You sense from talking to Lynskey that down to earth is how most people would describe her too. But it wasn’t always that way.
She’s still haunted, she admits, by the memory of coming back to high school after touring the world’s film festivals with Heavenly Creatures, which she started filming aged 15 and which came out when she was 17.
“I was a shy kid, and acting was a way for me to come out of my shell, but the attention around it was too much, and I was not good at dealing with it. I would come back to school and kids would be like, ‘Oh, she thinks she’s so fancy’. People in my hometown [New Plymouth] as well.”
She recounts the story of buying fish and chips with her first bank card, and asking the girl who served her “do you need me to sign anything?”

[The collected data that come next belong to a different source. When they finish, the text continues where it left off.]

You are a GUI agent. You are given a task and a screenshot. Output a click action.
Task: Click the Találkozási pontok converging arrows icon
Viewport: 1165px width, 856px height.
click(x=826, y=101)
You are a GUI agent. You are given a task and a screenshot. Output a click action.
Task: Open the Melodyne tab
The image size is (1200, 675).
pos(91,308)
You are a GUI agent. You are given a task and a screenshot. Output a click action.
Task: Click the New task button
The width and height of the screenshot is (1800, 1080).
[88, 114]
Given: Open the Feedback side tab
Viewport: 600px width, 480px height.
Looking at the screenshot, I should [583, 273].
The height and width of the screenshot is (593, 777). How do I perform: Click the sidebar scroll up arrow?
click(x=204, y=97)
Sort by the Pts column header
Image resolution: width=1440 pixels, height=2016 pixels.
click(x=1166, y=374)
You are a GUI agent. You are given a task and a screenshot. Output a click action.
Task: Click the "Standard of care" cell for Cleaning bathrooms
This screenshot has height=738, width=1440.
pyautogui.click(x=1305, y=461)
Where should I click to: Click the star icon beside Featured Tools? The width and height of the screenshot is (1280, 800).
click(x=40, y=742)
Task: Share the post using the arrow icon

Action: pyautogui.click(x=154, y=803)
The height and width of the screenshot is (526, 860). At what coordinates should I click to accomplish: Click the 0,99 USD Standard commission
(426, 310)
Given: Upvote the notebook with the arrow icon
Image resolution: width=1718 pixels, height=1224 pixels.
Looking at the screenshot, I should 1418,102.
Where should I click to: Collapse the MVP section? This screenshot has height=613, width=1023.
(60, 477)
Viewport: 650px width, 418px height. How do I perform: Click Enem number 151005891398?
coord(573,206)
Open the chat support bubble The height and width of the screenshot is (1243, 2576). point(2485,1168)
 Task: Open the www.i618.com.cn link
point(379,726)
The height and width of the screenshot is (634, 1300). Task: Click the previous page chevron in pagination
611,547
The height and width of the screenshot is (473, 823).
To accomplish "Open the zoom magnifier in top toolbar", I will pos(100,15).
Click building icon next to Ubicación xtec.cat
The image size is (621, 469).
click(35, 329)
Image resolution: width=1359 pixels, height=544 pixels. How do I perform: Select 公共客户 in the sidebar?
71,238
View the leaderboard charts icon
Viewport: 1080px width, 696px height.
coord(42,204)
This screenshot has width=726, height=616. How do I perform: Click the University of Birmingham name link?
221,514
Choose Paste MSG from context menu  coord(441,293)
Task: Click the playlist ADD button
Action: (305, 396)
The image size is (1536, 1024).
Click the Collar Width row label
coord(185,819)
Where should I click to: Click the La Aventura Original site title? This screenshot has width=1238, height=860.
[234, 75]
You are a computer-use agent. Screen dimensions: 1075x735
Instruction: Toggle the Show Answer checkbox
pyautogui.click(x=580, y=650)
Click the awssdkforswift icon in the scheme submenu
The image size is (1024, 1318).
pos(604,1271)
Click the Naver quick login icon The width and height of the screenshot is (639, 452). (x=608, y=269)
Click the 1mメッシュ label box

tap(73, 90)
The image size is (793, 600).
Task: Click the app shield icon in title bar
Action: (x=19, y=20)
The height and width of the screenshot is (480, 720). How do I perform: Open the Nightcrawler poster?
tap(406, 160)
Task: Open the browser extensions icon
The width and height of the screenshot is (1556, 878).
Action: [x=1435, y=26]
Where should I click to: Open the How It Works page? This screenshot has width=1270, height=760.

“And she’s like, ‘Oh, f--- off, we don’t want your autograph’. And I was like, ‘I mean do you need me to sign the credit card receipt’, and she was like, ‘Oh, actually I do because the card’s foreign’. She thought I was just in the fish and chip shop asking ‘does anyone want my autograph?’ Like, it’s so crazy.”
Though it’s a drama drawn from history – albeit relatively recent – Lynskey feels the themes of Pike River are of the moment. “A group of people who are often forgotten, working-class people, fighting against the government and trying to get answers and fighting a big corporation – I think it’s a pretty timely story,” she says.
But it wasn’t so much the political messaging that drew her to the project. It was what she calls “the central love story, which is this friendship” between the two women.
The film’s Osborne and Rockhouse start out bristling at each other’s presence, but grow so close that they end up sharing a room as they travel around the countryside campaigning. And the real women still do.
“They came on the whole promotional tour [of New Zealand in 2025] with us,” Lynskey says. “Initially, [the distributors] would get them each a hotel room. And then they were like, ‘Oh, we’ll just stay with each other’. They share a bed. They’re like sisters. They finish each other’s sentences. Best, best, best friends.”
That’s something Lynskey can relate to, absolutely.
“My female friendships are the most important thing in the world to me,” she says. “So I think a film that’s showing what it’s like to have a female friendship like that felt very interesting for me to explore because not everybody has a husband, not everybody has a partner, and those relationships can, especially in midlife, be the strongest ones you have.
“We all think about how we would go on if we lost the most important person in the world, what would happen,” she adds. “And these two women have found a way to support each other through this and somehow get to the other side. It’s pretty incredible to witness.”
Pike River is in cinemas from May 14.